ABOUT THIS TASK | Every line of the material below that holds the string "Business" should be copied.

DATA RECORDS |
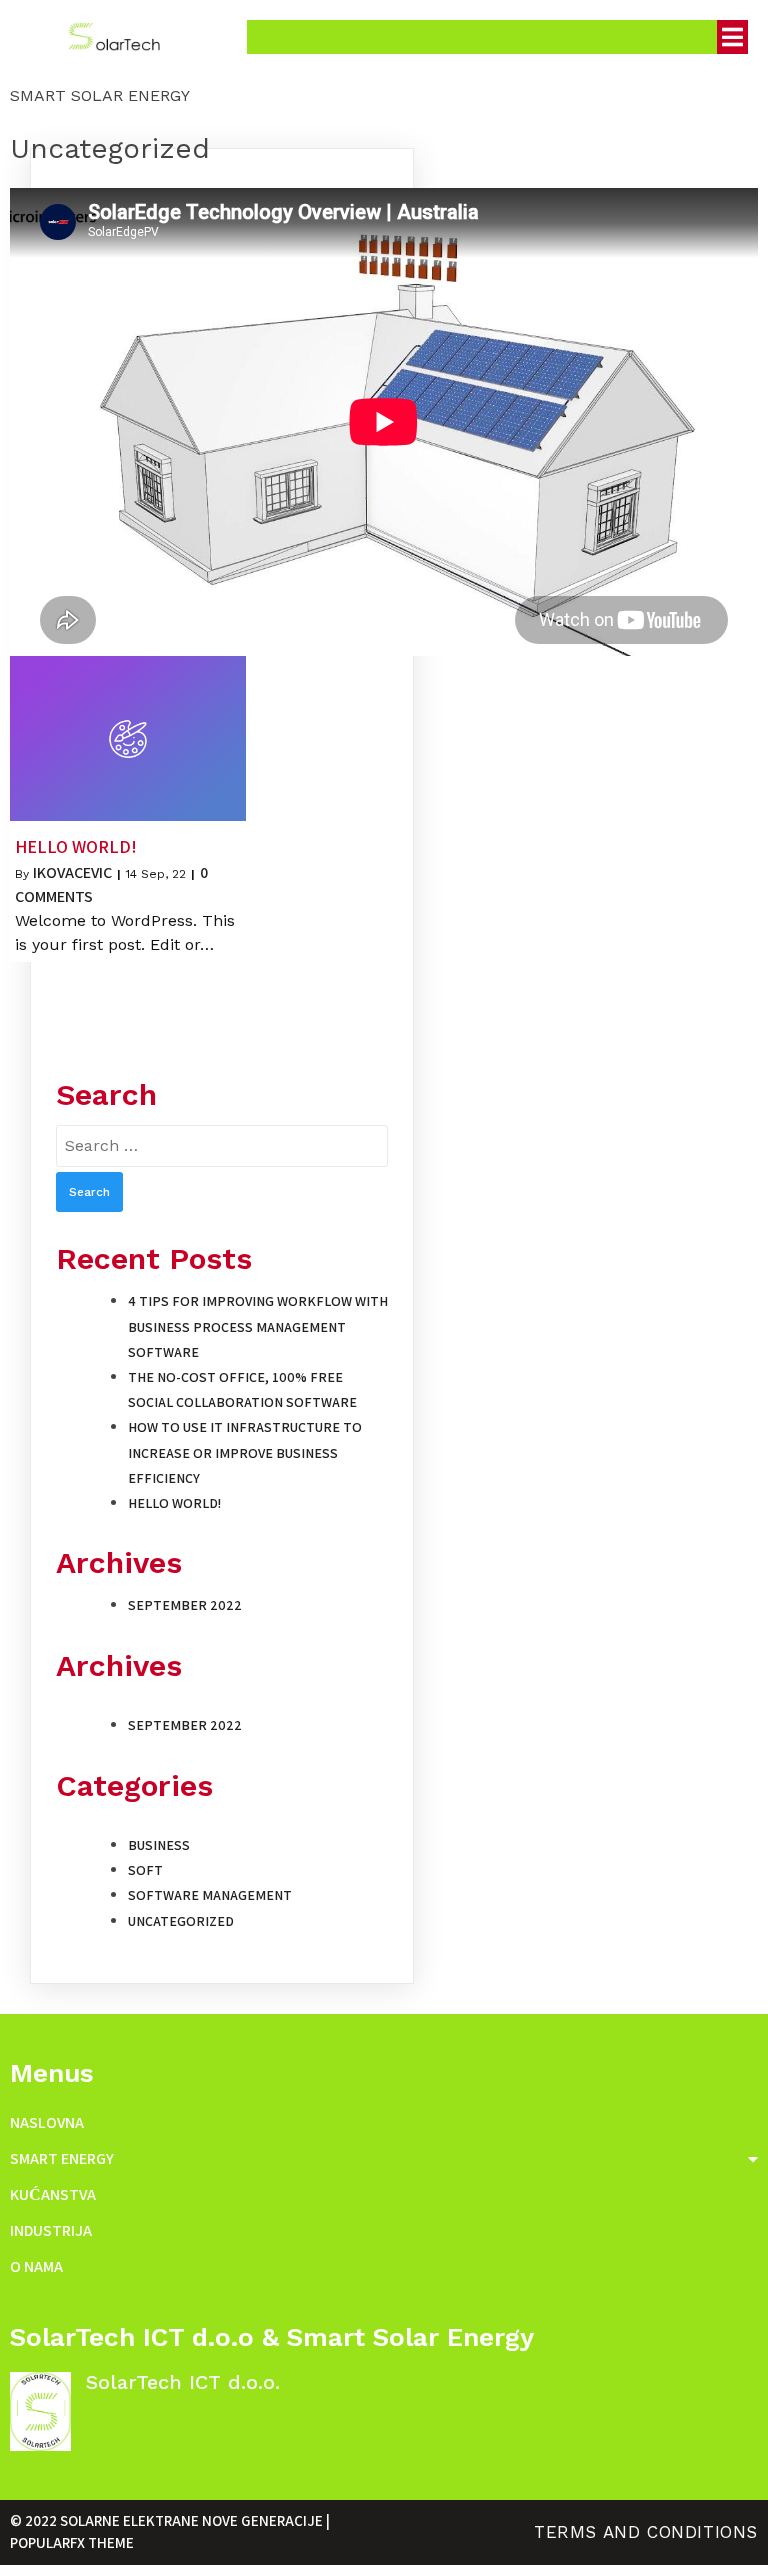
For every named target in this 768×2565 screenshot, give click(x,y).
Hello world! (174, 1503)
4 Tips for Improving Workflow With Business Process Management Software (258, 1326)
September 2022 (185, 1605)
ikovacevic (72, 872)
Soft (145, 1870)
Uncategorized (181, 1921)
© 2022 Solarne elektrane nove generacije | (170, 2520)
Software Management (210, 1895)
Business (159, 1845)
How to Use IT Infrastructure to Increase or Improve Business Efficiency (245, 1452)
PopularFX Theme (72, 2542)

* * *

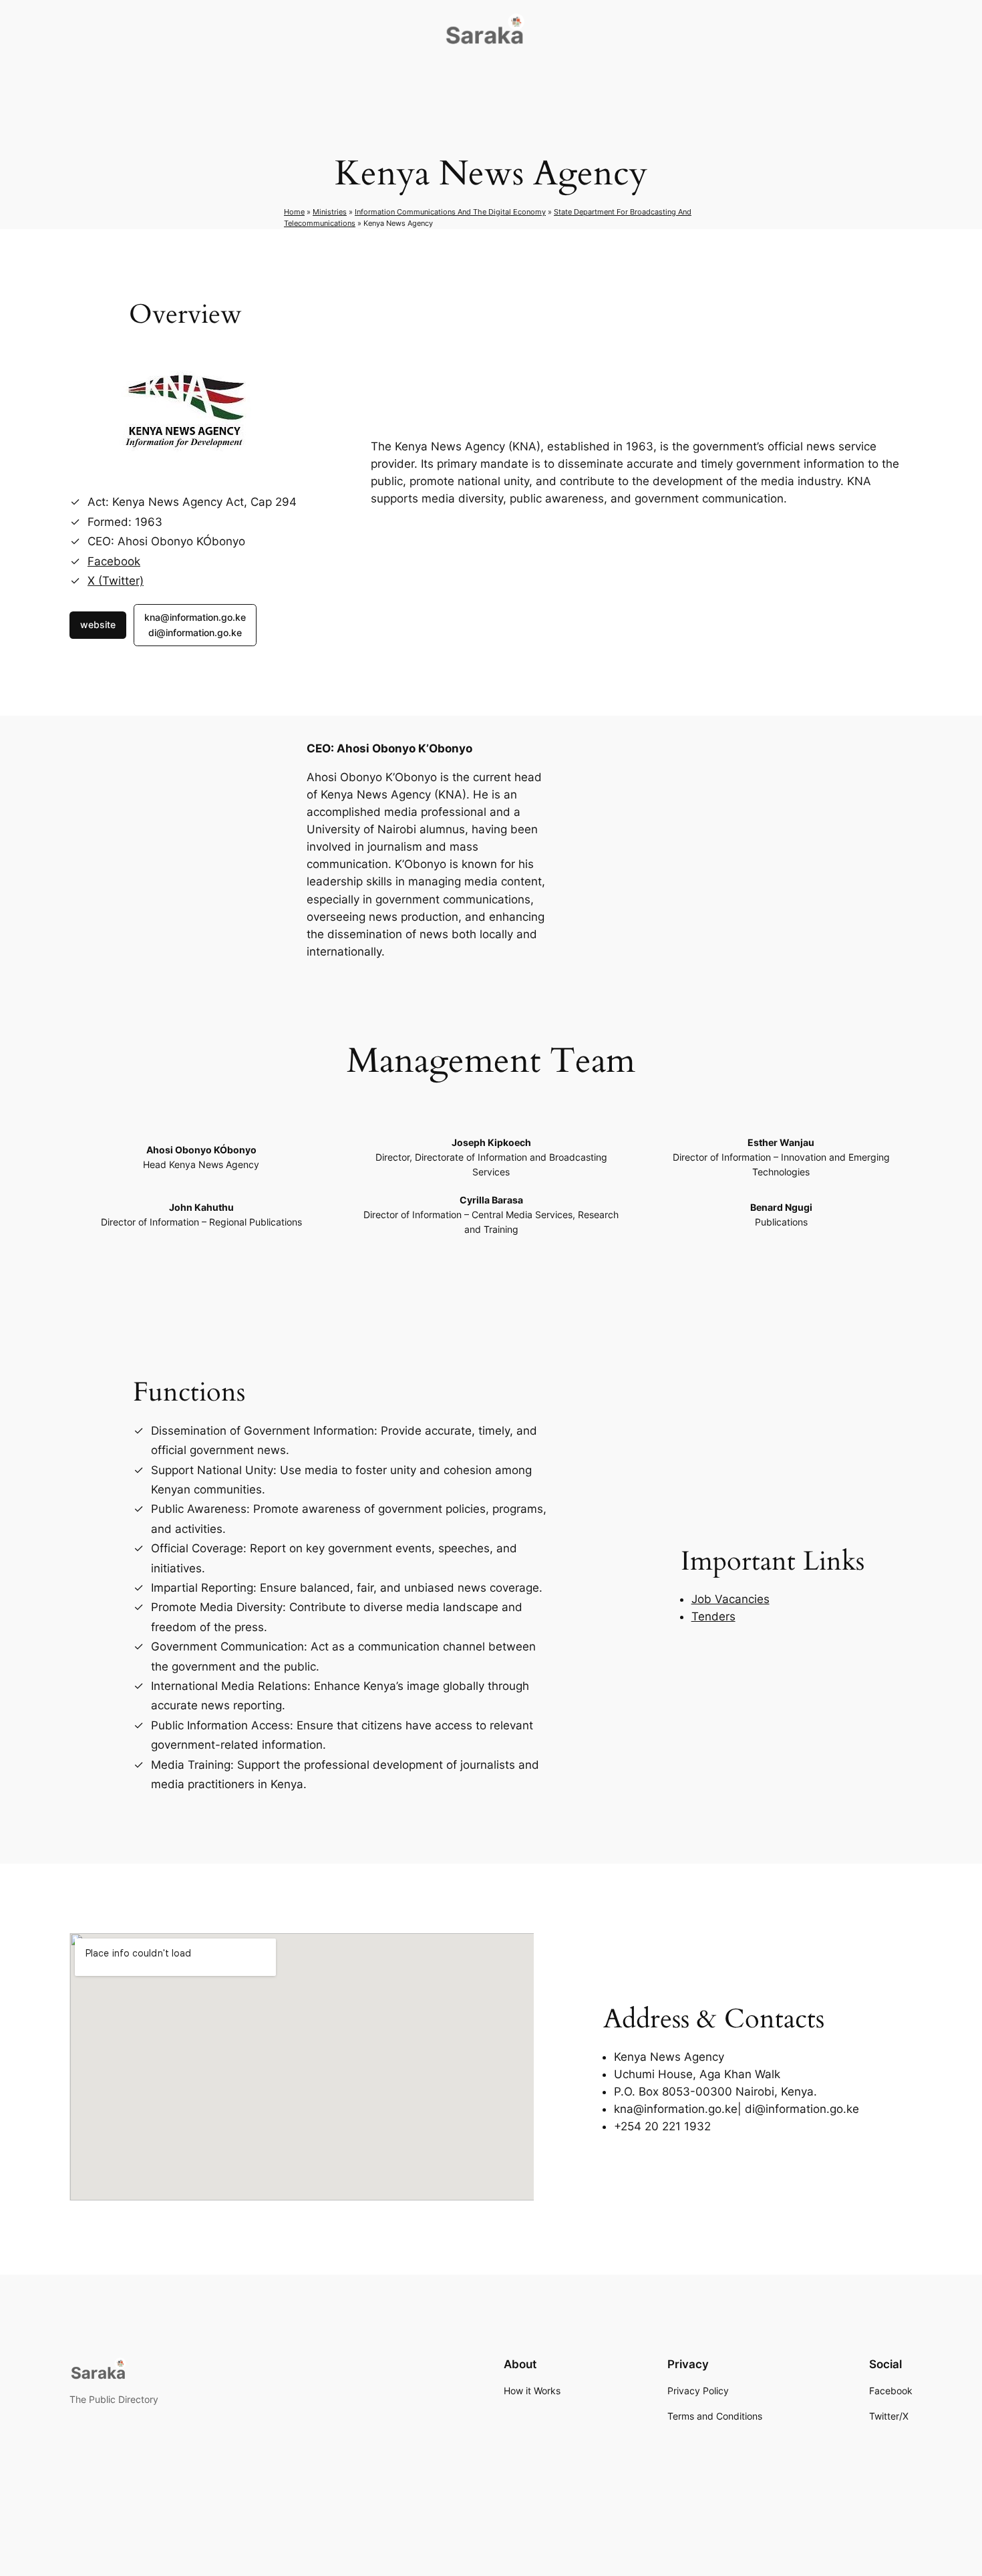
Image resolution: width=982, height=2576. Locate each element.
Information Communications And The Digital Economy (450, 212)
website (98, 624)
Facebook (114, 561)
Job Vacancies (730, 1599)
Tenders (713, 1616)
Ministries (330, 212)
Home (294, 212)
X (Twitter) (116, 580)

==

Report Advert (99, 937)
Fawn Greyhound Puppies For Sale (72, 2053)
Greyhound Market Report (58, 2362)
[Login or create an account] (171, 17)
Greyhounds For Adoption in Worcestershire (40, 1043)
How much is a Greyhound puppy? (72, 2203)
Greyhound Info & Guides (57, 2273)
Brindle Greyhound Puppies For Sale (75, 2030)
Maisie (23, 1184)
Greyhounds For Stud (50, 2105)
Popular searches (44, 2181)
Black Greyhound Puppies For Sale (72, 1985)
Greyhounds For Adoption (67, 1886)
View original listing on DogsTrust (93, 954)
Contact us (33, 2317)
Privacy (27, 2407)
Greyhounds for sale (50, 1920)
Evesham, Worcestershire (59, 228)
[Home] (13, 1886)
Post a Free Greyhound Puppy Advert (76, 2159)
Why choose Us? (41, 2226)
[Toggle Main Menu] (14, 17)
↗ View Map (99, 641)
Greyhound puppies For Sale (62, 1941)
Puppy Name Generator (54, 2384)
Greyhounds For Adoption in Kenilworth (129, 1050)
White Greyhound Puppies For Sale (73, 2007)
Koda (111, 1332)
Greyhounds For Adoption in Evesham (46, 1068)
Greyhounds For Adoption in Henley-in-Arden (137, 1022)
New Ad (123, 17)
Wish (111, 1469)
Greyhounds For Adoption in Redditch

YOUR SOLUTION |
4 Tips for Improving Workflow With Business Process Management Software (258, 1326)
Business (159, 1845)
How to Use IT Infrastructure to Increase or Improve Business Efficiency (245, 1452)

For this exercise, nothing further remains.